The next day I woke up feeling really yucky and nauseaus. I couldn't eat breakfast and after a couple of hours of very slow hiking I decided I should try riding one the horses that they brought along in case anyone was injured or sick and couldn't walk. The morning's path had been wide and relatively flat, but of course, the second I decided to ride the horse the path turned narrow and rocky with steep ups and downs. I was happy that my horse was no dare devil either, and at the top of each of these steep hills he'd come to a halt and had to be pulled a little to go down. The excitement at least took my mind off of my stomach. We camped that night near a small village filled with raucous children and roosters and one giant turkey that reminded me that I had missed Thanksgiving while doing this hike. I spent the afternoon sleeping and by the next day was feeling much better, so I just chalked up it to being overtired. That day we were supposed to get up at 5:00 am (which was pretty standard for us at this point) however that night it rained heavily so someone made the decision that we would leave at 8:00 instead and hire a truck to take us part of the way. Unfortunately, half the group, including us, wasn't informed of this change of plan until we had gotten up and packed all of our stuff, so we had a nice, cold nap on the bare floor of the tent until 8:00. We had a bouncy ride through the jungle to the basic lodge we were staying at that night. The area was full of coffee plants and banana trees and looked to me what I imagine Columbia must look like. We had a relaxing day at the lodge where they had a cold shower and the most luxurious item, a flushing toilet. The owners spent the day preparing a feast for us, including several cuys (guinea pigs) which were slaughtered in our honor as the first guests of the lodge. We took before and after pictures of the poor (but tasty, according to Charlie) creatures. In the previous village we had bought up the whole town's supply (3 whole liters) of Gato Negro (red wine) and enjoyed it by the campfire.
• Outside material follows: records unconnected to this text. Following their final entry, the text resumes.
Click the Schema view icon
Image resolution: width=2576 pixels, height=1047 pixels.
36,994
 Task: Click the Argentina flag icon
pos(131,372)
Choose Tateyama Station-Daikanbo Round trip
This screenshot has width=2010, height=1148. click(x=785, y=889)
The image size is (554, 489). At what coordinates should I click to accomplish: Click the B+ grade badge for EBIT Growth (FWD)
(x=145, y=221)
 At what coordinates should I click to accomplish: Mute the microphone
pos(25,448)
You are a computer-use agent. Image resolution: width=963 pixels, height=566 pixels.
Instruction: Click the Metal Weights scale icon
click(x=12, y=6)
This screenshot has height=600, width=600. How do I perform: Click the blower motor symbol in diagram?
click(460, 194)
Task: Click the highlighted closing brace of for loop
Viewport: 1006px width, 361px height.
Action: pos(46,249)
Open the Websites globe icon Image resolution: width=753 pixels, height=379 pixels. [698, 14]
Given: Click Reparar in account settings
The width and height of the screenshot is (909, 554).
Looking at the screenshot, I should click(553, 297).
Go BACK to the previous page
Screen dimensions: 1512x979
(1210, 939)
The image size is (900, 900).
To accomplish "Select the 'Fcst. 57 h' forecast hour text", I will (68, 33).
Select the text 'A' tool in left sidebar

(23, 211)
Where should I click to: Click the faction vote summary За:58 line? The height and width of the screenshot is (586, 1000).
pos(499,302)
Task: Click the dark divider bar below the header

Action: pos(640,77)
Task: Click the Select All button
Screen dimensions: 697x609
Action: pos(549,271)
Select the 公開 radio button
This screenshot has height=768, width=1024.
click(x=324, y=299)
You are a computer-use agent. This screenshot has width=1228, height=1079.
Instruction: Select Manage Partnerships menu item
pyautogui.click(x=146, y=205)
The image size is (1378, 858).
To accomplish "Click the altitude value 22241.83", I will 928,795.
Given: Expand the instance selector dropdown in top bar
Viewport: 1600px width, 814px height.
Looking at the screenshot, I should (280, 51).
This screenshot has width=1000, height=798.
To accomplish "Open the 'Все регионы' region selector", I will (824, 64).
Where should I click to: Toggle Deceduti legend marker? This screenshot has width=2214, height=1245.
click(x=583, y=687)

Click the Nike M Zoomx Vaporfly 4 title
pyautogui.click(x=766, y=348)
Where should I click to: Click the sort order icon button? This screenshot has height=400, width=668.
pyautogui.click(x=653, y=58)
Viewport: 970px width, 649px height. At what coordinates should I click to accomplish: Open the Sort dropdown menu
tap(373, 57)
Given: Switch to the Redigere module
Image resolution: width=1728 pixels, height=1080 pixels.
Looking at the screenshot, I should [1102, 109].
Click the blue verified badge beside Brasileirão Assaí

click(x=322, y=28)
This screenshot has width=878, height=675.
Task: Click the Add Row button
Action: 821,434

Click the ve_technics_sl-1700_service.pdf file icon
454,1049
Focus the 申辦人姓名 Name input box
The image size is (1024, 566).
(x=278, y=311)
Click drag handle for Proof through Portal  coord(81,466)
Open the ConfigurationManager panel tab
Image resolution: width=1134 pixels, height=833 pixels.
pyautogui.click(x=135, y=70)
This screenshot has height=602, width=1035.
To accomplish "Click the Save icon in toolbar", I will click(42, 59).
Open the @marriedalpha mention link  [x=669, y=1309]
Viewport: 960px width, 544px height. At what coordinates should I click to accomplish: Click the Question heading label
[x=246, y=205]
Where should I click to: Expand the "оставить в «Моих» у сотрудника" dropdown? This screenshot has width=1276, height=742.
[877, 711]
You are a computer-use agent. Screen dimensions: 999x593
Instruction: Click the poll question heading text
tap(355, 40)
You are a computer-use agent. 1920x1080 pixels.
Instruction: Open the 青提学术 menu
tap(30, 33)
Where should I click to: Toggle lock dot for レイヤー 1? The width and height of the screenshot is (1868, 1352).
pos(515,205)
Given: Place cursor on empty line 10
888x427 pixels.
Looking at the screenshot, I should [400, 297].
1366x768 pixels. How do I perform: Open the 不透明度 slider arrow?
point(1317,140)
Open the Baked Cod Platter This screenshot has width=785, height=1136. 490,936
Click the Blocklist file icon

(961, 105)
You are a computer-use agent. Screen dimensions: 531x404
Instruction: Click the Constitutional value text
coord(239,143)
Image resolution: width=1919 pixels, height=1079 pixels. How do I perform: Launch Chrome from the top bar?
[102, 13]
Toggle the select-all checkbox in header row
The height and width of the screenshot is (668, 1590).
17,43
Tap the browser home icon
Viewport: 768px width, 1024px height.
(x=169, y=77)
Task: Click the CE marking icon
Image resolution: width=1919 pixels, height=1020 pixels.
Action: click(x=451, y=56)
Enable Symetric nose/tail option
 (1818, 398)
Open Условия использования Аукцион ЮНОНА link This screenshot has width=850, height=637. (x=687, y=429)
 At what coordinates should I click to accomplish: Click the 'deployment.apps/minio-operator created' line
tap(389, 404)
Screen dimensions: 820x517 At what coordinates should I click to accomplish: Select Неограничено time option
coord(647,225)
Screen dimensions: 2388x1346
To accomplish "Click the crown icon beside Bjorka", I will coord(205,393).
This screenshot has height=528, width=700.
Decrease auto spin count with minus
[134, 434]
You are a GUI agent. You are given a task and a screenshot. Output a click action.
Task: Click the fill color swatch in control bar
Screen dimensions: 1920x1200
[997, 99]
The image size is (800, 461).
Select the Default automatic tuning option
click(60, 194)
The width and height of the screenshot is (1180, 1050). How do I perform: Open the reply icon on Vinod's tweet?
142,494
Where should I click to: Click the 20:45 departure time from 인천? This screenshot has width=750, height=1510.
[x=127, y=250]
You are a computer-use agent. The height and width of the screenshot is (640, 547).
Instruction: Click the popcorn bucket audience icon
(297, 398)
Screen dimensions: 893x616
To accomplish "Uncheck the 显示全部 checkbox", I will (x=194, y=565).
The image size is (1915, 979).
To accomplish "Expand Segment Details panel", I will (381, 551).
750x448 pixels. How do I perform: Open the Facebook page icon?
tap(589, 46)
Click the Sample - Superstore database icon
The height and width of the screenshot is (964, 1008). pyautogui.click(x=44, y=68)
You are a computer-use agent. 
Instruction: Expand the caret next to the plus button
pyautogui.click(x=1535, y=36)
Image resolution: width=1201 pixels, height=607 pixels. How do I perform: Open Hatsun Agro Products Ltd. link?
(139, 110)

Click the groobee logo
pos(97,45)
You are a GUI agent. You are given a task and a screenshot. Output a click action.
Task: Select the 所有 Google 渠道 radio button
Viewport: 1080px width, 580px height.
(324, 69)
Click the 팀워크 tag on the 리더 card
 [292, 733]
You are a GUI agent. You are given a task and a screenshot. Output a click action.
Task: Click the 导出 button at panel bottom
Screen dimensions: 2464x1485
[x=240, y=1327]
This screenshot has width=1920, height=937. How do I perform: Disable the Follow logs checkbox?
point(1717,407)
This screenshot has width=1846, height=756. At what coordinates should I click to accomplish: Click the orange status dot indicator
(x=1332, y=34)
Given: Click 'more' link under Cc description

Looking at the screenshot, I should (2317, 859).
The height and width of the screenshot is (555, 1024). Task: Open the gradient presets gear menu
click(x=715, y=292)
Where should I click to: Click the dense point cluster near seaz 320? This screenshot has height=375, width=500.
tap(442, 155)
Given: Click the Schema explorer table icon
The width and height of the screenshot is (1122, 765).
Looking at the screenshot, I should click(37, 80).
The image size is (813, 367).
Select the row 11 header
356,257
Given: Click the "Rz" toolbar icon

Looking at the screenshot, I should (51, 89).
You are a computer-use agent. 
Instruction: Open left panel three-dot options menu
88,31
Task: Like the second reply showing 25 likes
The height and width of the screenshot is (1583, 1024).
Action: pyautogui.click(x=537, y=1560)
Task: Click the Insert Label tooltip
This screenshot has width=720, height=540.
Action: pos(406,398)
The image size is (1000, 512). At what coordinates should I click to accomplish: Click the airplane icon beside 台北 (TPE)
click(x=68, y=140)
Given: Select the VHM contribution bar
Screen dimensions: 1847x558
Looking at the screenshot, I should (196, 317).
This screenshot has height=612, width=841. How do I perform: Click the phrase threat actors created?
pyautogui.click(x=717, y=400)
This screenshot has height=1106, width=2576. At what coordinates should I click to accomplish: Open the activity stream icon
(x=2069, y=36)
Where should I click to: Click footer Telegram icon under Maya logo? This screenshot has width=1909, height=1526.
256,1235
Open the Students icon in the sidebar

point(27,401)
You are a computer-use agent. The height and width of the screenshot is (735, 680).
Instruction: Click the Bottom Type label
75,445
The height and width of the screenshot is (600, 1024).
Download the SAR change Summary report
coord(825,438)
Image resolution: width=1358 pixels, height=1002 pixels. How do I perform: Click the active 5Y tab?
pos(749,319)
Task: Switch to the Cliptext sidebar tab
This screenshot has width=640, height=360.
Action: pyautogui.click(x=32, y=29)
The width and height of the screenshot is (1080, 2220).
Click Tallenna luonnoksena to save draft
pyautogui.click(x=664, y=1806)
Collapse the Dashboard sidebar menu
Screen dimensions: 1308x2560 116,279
The final day started with a 3:45 am wake up and then a hike up a very steep, muddy and narrow path through more jungle like vegetation and coffee plants. We were dripping with sweat by the time we got to the top but after a little descent we came to a clearin where we were rewarded with a far away view of Machu Picchu on the peaks on the other side of the valley. We rested here for a couple of hours before beginning our final descent. The final stop was the train station near Aguas Calientes, the town closest to Machu Picchu. Because of some ridiculous monopoly granted to the train company, foreigners are not allowed to take the local train from Cuzco to Aguas Calientes, but must take special (much higher priced) tourist trains. However, they didn't count on foreigners taking the train from the end of the line from the other direction, so there aren't any tourist trains there and we could take the local train. Hahahaha.

We got a room in Aguas Calientes and the next day I cheated the system again by walking up to Machu Picchu instead of paying an extra $5.00 to take a 15 minute bus ride there. I left at around 5:30 am with two other people from our group and it took about an hour and a half to get to the entrance. We were yet again dripping with sweat but it seemed wrong to hike for 9 days and then take a bus for the last hour. At first I was a little upset by the number of people already crowding the site, but after I readjusted to being around people I enjoyed the area a lot. It was kind of like being at the Pyramids at Giza in that I've seen so many pictures of Machu Picchu so it's kind of surreal to be actually standing there looking at it. Still not done with climbing, I did the hike up to the top of Waynu Picchu (they spell this differently every time I see it, but it's the pointy peak in all of the standard pictures) which took about 45 minutes and was extremely steep with huge stone steps. It was worth the climb and gave great views of Machu Picchu and also gave me lots of opportunities to feel superior to lots of the other people struggling their way up and down. I took the path back down to Aguas Calientes and vowed to never walk again.